Oh my Ward pt. 3

It’s been awhile since I have been locked up in the walls of a hospital. It’s a different hospital than the times before. New nurses, new patients, everything is different. Yet the feelings remain the same. Frustrated, angry, hurt. That part is completely the same.

The hospital lights are bright. Fluorescent. The sounds of patients coughing echos through the white hallways. Curtains hang between beds for privacy. Multiple common areas to hang out and watch movies or play games. We can’t get out though. Not without a pass.

My sweet roommate is curled in a tiny little ball next to me crying. She occasionally gets up to make sure she has her corned beef sandwich ready for her snack. She too is sick. She keeps saying “this is not my year.” I just want to hug her and tell her it gets better. But I don’t know if I even believe that for myself.

We all share the beautiful fashion of blue pyjamas and coloured bracelets with our names on them. During the day most of us wear our own clothes so you can never tell who the patients are and who the guests are. I guess it shows that mental illness doesn’t have a look.

The nurses walk around constantly busy trying to make sure we are safe and feel heard. They are so kind. They seem to care about their patients. Jess sits with me as I cry about not wanting to be here. Hannah gently wraps up my arms to keep me safe.

Patients are yelling curse words to each other because it’s difficult to share a computer that gives them access to the outside world. One patient sits oddly straight and watches the same video on repeat. Another listens to music and dances along. Both are coping the best they can in the situation.

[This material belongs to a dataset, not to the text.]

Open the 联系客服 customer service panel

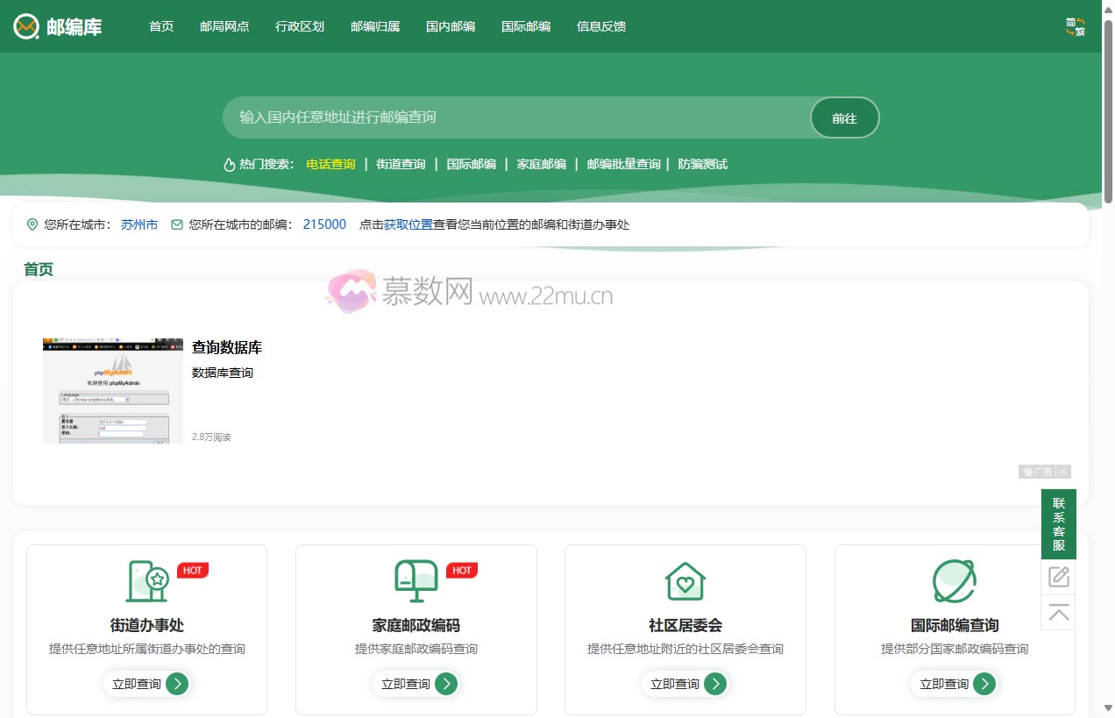coord(1058,523)
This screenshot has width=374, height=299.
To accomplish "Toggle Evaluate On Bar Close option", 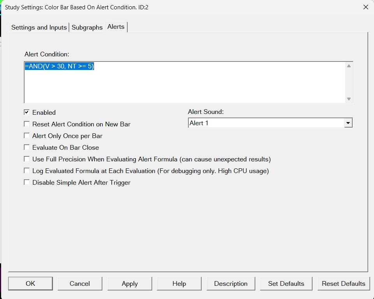I will pyautogui.click(x=27, y=147).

The yellow blankets are never warm enough but they give you a heated blanket if you ask. It feels like you are wrapping yourself in an artificial hug. One that soaks up my tears and keeps me warm. Not as good as a real hug though.

Some patients don’t know how to lift up their feet when they pace the halls. Every morning. At 7:30, his feet slide across the hard floor. From one end of the hallway to the other. Back and forth. I hate the sound of sliding feet.

My family and friends come to visit. We play games, chat, colour. I’m not alone. But I feel so lonely. The bring me gifts but then they leave again. In the end, maybe I am just alone.